ECLI:NL:GHSHE:2023:2562

Gerechtshof 's-Hertogenbosch

Datum uitspraak
8 augustus 2023
Publicatiedatum
8 augustus 2023
Zaaknummer
200.311.238_01
Instantie
Gerechtshof 's-Hertogenbosch
Type
Uitspraak
Rechtsgebied
Civiel recht; Verbintenissenrecht
Procedures
  • Hoger beroep
Vindplaatsen
  • Rechtspraak.nl
AI samenvatting door LexboostAutomatisch gegenereerd

Hoger beroep over de vraag of sprake is van minderwerk in een overeenkomst tot levering van prefab betonelementen

In deze zaak gaat het om een hoger beroep van Byldis Prefab B.V. tegen een vonnis van de rechtbank Oost-Brabant, waarin de rechtbank oordeelde dat Byldis niet gerechtigd was om een bedrag van € 221.218,03 te verrekenen met de vordering van [geïntimeerde] Beton B.V. wegens minderwerk. De partijen waren overeengekomen dat [geïntimeerde] prefab betonelementen zou leveren voor een vaste prijs van € 2.050.000. Byldis heeft echter de overeengekomen koopsom niet volledig voldaan en [geïntimeerde] vorderde betaling van € 239.609,15, vermeerderd met contractuele rente. Byldis voerde als verweer aan dat zij een bedrag van € 221.218,03 kon verrekenen als minderwerk, wat door de rechtbank werd afgewezen.

Het hof heeft de feiten vastgesteld zoals die door de rechtbank zijn vastgesteld en heeft geoordeeld dat er geen sprake is van overeengekomen minderwerk. Het hof overweegt dat de overeenkomst en de Algemene Inkoopvoorwaarden van Byldis vereisen dat wijzigingen en aanvullingen schriftelijk worden vastgelegd. Aangezien er geen duidelijke schriftelijke opdracht tot minderwerk is gegeven, kan Byldis niet succesvol een beroep doen op verrekening. Het hof bekrachtigt het vonnis van de rechtbank en wijst de vorderingen van Byldis in hoger beroep af, waarbij Byldis wordt veroordeeld in de proceskosten aan de zijde van [geïntimeerde].

Uitspraak

GERECHTSHOF ’s-HERTOGENBOSCH

Team Handelsrecht
zaaknummer 200.311.238/01
arrest van 8 augustus 2023
in de zaak van
Byldis Prefab B.V.,
gevestigd te [vestigingsplaats] ,
appellante,
hierna aan te duiden als Byldis,
advocaat: mr.

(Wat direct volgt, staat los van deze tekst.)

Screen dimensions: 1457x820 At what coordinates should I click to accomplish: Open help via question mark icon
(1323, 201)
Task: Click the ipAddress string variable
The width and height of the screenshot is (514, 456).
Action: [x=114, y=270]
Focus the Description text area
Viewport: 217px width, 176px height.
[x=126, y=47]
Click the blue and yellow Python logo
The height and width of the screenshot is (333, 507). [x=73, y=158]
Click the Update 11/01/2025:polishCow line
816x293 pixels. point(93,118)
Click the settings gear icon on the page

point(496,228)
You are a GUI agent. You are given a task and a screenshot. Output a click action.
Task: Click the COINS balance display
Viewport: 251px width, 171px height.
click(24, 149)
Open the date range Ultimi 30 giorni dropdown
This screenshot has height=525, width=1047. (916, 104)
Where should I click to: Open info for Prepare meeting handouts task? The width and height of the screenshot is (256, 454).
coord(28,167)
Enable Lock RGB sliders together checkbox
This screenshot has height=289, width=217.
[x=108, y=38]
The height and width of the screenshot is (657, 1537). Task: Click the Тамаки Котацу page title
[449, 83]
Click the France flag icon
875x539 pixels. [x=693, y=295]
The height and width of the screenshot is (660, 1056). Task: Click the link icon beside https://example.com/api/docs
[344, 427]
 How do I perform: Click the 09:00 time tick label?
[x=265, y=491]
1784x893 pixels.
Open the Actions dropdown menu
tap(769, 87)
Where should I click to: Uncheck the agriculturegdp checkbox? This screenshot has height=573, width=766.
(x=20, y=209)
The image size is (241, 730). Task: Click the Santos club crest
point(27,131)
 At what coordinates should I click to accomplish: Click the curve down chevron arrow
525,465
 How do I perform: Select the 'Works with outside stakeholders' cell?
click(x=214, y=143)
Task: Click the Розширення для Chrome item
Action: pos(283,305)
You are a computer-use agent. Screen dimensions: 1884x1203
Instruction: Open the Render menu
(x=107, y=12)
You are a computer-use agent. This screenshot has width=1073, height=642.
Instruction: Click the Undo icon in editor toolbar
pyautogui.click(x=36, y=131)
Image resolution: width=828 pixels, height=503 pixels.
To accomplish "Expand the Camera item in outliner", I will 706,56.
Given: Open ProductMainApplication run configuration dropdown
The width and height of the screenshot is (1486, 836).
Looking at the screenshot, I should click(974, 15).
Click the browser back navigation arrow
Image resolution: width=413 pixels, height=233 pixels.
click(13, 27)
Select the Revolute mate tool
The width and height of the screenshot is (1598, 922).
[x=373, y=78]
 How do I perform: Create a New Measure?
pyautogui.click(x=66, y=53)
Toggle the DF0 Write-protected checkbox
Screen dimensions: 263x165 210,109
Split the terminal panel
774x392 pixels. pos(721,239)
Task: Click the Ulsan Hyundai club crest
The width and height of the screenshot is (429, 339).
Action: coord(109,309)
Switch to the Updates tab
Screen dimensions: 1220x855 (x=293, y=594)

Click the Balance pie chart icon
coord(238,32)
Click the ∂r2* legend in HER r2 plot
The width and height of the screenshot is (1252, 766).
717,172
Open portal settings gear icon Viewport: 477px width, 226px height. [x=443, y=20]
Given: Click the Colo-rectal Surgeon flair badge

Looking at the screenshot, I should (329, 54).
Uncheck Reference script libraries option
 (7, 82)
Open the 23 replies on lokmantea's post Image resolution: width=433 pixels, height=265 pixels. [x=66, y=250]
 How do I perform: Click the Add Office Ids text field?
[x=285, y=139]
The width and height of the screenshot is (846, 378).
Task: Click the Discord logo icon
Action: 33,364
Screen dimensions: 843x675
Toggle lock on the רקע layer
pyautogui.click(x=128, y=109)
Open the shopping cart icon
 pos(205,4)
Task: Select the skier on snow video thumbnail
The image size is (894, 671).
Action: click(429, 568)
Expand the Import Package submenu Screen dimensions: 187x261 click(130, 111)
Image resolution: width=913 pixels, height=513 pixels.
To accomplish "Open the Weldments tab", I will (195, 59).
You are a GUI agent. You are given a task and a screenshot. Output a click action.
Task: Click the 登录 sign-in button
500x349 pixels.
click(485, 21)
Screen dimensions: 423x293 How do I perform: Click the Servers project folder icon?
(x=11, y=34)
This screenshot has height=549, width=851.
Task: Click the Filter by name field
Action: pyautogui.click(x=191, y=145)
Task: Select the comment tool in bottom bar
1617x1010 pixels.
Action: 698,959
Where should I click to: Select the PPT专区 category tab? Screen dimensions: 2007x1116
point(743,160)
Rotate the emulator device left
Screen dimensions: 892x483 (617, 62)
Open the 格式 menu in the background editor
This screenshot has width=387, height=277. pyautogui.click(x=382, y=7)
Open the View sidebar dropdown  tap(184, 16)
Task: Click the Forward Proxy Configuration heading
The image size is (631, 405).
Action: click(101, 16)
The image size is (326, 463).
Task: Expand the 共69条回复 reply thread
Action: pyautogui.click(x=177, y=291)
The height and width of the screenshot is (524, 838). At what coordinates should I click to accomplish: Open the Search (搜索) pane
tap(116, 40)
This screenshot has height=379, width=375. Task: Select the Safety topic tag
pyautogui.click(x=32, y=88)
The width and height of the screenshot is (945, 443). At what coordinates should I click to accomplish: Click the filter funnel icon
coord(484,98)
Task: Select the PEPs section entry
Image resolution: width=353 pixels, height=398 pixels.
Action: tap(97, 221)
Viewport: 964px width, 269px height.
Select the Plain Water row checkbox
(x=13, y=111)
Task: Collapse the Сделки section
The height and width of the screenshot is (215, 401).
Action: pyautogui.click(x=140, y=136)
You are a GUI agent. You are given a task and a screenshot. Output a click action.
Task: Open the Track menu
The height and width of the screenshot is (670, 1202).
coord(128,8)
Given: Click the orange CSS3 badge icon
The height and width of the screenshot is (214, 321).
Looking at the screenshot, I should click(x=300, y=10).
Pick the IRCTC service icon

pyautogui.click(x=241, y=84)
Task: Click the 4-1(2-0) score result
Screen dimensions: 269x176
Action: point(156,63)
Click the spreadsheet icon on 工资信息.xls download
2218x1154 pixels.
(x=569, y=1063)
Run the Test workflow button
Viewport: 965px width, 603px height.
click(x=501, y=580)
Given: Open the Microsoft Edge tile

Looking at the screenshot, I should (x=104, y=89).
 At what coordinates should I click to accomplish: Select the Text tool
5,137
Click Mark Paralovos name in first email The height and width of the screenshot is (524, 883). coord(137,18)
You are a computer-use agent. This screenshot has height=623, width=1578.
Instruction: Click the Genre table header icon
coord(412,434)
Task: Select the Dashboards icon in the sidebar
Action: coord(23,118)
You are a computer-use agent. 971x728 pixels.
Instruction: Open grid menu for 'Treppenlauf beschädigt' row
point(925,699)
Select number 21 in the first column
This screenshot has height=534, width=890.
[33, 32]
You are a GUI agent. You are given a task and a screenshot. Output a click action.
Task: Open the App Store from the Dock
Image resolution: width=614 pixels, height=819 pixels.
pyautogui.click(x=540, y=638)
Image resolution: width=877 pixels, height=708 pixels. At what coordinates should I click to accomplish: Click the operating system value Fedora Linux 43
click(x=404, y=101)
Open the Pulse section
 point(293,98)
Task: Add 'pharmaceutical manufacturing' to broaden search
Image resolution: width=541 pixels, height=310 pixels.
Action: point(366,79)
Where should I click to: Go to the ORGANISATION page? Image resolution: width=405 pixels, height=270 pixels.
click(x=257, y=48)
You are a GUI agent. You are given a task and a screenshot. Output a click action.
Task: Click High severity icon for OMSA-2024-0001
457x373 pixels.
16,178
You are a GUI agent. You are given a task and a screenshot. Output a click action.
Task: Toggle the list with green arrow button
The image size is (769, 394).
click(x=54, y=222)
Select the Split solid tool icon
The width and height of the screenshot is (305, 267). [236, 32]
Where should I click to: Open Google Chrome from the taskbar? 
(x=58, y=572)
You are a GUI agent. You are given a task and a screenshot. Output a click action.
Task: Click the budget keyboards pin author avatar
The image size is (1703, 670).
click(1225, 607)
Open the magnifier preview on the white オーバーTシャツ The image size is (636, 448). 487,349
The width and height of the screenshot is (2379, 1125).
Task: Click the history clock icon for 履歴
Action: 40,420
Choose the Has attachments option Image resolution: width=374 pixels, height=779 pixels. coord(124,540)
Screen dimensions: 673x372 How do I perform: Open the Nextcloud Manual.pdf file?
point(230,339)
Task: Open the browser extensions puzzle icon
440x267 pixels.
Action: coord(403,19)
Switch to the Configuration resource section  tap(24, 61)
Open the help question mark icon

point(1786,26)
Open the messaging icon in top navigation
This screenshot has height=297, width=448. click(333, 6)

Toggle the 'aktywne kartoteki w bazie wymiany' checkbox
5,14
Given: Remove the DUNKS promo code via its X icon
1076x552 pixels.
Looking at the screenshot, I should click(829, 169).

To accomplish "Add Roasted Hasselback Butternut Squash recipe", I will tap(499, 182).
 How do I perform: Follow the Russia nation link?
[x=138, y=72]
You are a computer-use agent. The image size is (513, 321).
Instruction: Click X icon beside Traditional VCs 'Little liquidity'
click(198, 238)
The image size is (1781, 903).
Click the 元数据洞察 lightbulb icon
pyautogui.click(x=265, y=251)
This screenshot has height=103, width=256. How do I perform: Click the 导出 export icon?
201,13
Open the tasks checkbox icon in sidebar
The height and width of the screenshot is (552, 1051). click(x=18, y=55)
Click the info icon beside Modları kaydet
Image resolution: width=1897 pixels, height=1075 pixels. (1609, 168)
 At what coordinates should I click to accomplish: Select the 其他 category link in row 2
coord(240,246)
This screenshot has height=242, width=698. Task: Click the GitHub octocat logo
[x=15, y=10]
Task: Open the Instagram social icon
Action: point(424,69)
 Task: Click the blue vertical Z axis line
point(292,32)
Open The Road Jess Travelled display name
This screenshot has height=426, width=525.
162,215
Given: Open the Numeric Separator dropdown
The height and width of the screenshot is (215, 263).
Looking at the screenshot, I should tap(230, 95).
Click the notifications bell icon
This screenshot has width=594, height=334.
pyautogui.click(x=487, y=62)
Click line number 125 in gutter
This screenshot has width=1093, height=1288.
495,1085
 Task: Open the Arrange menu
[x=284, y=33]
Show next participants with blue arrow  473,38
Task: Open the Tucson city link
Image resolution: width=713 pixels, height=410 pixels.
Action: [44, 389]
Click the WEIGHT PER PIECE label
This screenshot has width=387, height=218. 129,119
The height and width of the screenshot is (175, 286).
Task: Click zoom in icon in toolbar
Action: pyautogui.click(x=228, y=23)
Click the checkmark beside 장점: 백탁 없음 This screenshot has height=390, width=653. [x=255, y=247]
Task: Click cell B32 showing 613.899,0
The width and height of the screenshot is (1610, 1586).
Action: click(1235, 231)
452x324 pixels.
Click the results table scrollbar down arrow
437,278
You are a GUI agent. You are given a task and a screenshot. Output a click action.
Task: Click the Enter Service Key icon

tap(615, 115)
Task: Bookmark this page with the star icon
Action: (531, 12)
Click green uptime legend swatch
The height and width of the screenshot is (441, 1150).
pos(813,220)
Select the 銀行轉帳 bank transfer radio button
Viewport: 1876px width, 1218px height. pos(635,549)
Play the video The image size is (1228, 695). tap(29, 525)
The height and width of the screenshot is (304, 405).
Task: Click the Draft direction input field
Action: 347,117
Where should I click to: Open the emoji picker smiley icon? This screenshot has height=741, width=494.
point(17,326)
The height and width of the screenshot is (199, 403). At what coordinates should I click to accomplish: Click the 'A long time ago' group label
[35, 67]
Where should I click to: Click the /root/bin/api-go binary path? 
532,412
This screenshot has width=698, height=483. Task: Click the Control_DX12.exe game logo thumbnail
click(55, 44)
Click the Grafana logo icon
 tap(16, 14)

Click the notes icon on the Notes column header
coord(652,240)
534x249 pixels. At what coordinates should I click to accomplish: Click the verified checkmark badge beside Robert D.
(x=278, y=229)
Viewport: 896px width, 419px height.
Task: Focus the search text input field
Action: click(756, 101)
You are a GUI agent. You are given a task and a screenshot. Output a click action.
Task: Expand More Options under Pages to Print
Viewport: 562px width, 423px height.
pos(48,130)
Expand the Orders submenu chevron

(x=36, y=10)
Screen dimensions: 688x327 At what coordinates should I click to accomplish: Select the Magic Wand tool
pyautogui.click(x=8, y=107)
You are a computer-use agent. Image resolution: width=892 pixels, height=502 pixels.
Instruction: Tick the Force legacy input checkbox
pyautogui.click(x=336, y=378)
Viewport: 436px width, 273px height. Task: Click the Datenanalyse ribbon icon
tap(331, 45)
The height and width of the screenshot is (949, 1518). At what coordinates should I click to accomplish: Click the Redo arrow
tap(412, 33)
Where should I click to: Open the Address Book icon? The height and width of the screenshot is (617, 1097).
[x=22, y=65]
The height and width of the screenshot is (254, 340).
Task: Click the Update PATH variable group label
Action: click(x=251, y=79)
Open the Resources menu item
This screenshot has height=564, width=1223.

A.J. Exterkate te 's-Hertogenbosch,
tegen
[xxx] Beton B.V.,
gevestigd te [vestigingsplaats] ,
geïntimeerde,
hierna aan te duiden als [geïntimeerde] ,
advocaat: mr. H.P.C.W. Strang te Rotterdam,
op het bij exploot van dagvaarding van 25 april 2022 ingeleide hoger beroep van het vonnis van 23 februari 2022, door de rechtbank Oost-Brabant, zittingsplaats 's-Hertogenbosch, gewezen tussen Byldis als gedaagde in conventie, eiseres in reconventie en [geïntimeerde] als eiseres in conventie, verweerster in reconventie.

1.Het geding in eerste aanleg (zaak-/rolnummer C/01/369157 / HA ZA 21-215)

Voor het geding in eerste aanleg verwijst het hof naar voormeld vonnis.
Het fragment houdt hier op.